▸ DATA SHOWN:
▬▬▬▬▬▬

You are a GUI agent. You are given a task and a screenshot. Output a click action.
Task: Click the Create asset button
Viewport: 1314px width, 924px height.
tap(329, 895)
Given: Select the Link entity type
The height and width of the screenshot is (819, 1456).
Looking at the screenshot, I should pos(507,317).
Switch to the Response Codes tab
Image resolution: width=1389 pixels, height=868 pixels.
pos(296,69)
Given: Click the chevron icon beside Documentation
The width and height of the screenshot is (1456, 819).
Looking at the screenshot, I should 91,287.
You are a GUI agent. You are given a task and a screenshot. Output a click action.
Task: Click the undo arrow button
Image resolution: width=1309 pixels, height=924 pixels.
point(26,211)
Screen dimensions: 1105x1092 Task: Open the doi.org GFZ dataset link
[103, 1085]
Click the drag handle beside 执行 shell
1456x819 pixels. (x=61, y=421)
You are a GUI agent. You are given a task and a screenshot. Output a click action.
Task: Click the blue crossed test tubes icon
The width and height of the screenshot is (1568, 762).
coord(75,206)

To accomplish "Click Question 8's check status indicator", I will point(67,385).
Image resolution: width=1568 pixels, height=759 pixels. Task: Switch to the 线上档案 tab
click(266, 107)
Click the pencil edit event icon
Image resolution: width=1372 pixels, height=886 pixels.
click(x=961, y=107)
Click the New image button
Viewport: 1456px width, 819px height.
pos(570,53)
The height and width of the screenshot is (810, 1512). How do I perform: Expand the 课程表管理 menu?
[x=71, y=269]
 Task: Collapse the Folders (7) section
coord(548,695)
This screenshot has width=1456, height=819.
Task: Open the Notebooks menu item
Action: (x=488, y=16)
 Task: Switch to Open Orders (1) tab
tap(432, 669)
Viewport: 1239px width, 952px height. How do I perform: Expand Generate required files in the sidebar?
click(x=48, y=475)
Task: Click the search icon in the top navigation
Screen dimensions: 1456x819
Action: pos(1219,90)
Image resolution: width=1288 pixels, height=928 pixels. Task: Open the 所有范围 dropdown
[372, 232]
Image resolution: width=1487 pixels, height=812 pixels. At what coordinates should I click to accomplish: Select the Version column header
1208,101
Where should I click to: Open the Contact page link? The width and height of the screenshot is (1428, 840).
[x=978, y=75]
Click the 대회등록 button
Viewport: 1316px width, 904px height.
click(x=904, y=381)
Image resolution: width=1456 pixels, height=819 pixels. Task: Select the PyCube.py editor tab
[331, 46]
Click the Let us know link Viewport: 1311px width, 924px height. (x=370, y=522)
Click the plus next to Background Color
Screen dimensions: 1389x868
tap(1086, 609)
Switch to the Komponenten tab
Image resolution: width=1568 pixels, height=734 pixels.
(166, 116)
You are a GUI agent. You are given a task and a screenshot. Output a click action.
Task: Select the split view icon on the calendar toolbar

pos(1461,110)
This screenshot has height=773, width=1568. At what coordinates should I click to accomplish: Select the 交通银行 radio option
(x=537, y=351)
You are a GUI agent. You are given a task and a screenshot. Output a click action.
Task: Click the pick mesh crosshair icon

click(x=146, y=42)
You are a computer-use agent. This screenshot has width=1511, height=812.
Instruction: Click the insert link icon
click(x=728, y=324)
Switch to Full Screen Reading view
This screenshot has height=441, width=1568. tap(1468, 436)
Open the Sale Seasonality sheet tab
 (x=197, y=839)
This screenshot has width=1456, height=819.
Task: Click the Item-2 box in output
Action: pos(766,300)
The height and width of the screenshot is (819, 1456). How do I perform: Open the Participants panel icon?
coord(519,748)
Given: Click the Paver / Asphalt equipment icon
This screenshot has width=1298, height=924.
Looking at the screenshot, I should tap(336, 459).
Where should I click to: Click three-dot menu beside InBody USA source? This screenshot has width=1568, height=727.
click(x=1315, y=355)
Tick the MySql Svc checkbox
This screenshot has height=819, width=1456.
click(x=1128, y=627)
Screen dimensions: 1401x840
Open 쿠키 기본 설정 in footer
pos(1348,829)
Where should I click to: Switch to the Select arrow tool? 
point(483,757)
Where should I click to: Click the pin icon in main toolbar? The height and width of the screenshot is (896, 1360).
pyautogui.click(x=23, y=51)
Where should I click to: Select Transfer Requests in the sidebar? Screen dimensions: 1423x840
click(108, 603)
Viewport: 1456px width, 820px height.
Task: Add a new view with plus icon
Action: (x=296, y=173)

▬▬▬▬▬▬

▸ EXERCISE GOAL:
Every line of the listing must be written out again exactly.

▸ ANSWER BELOW:
You are a GUI agent. You are given a task and a screenshot. Output a click action.
Task: Click the Create asset button
Viewport: 1314px width, 924px height.
tap(329, 895)
Given: Select the Link entity type
The height and width of the screenshot is (819, 1456).
Looking at the screenshot, I should pos(507,317).
Switch to the Response Codes tab
Image resolution: width=1389 pixels, height=868 pixels.
pos(296,69)
Given: Click the chevron icon beside Documentation
The width and height of the screenshot is (1456, 819).
Looking at the screenshot, I should 91,287.
You are a GUI agent. You are given a task and a screenshot. Output a click action.
Task: Click the undo arrow button
Image resolution: width=1309 pixels, height=924 pixels.
point(26,211)
Screen dimensions: 1105x1092 Task: Open the doi.org GFZ dataset link
[103, 1085]
Click the drag handle beside 执行 shell
1456x819 pixels. (x=61, y=421)
You are a GUI agent. You are given a task and a screenshot. Output a click action.
Task: Click the blue crossed test tubes icon
The width and height of the screenshot is (1568, 762).
coord(75,206)

To accomplish "Click Question 8's check status indicator", I will point(67,385).
Image resolution: width=1568 pixels, height=759 pixels. Task: Switch to the 线上档案 tab
click(266, 107)
Click the pencil edit event icon
Image resolution: width=1372 pixels, height=886 pixels.
click(x=961, y=107)
Click the New image button
Viewport: 1456px width, 819px height.
pos(570,53)
The height and width of the screenshot is (810, 1512). How do I perform: Expand the 课程表管理 menu?
[x=71, y=269]
 Task: Collapse the Folders (7) section
coord(548,695)
This screenshot has width=1456, height=819.
Task: Open the Notebooks menu item
Action: (x=488, y=16)
 Task: Switch to Open Orders (1) tab
tap(432, 669)
Viewport: 1239px width, 952px height. How do I perform: Expand Generate required files in the sidebar?
click(x=48, y=475)
Task: Click the search icon in the top navigation
Screen dimensions: 1456x819
Action: pos(1219,90)
Image resolution: width=1288 pixels, height=928 pixels. Task: Open the 所有范围 dropdown
[372, 232]
Image resolution: width=1487 pixels, height=812 pixels. At what coordinates should I click to accomplish: Select the Version column header
1208,101
Where should I click to: Open the Contact page link? The width and height of the screenshot is (1428, 840).
[x=978, y=75]
Click the 대회등록 button
Viewport: 1316px width, 904px height.
click(x=904, y=381)
Image resolution: width=1456 pixels, height=819 pixels. Task: Select the PyCube.py editor tab
[331, 46]
Click the Let us know link Viewport: 1311px width, 924px height. (x=370, y=522)
Click the plus next to Background Color
Screen dimensions: 1389x868
tap(1086, 609)
Switch to the Komponenten tab
Image resolution: width=1568 pixels, height=734 pixels.
(166, 116)
You are a GUI agent. You are given a task and a screenshot. Output a click action.
Task: Select the split view icon on the calendar toolbar

pos(1461,110)
This screenshot has height=773, width=1568. At what coordinates should I click to accomplish: Select the 交通银行 radio option
(x=537, y=351)
You are a GUI agent. You are given a task and a screenshot. Output a click action.
Task: Click the pick mesh crosshair icon

click(x=146, y=42)
You are a computer-use agent. This screenshot has width=1511, height=812.
Instruction: Click the insert link icon
click(x=728, y=324)
Switch to Full Screen Reading view
This screenshot has height=441, width=1568. tap(1468, 436)
Open the Sale Seasonality sheet tab
 (x=197, y=839)
This screenshot has width=1456, height=819.
Task: Click the Item-2 box in output
Action: pos(766,300)
The height and width of the screenshot is (819, 1456). How do I perform: Open the Participants panel icon?
coord(519,748)
Given: Click the Paver / Asphalt equipment icon
This screenshot has width=1298, height=924.
Looking at the screenshot, I should tap(336, 459).
Where should I click to: Click three-dot menu beside InBody USA source? This screenshot has width=1568, height=727.
click(x=1315, y=355)
Tick the MySql Svc checkbox
This screenshot has height=819, width=1456.
click(x=1128, y=627)
Screen dimensions: 1401x840
Open 쿠키 기본 설정 in footer
pos(1348,829)
Where should I click to: Switch to the Select arrow tool? 
point(483,757)
Where should I click to: Click the pin icon in main toolbar? The height and width of the screenshot is (896, 1360).
pyautogui.click(x=23, y=51)
Where should I click to: Select Transfer Requests in the sidebar? Screen dimensions: 1423x840
click(108, 603)
Viewport: 1456px width, 820px height.
Task: Add a new view with plus icon
Action: (x=296, y=173)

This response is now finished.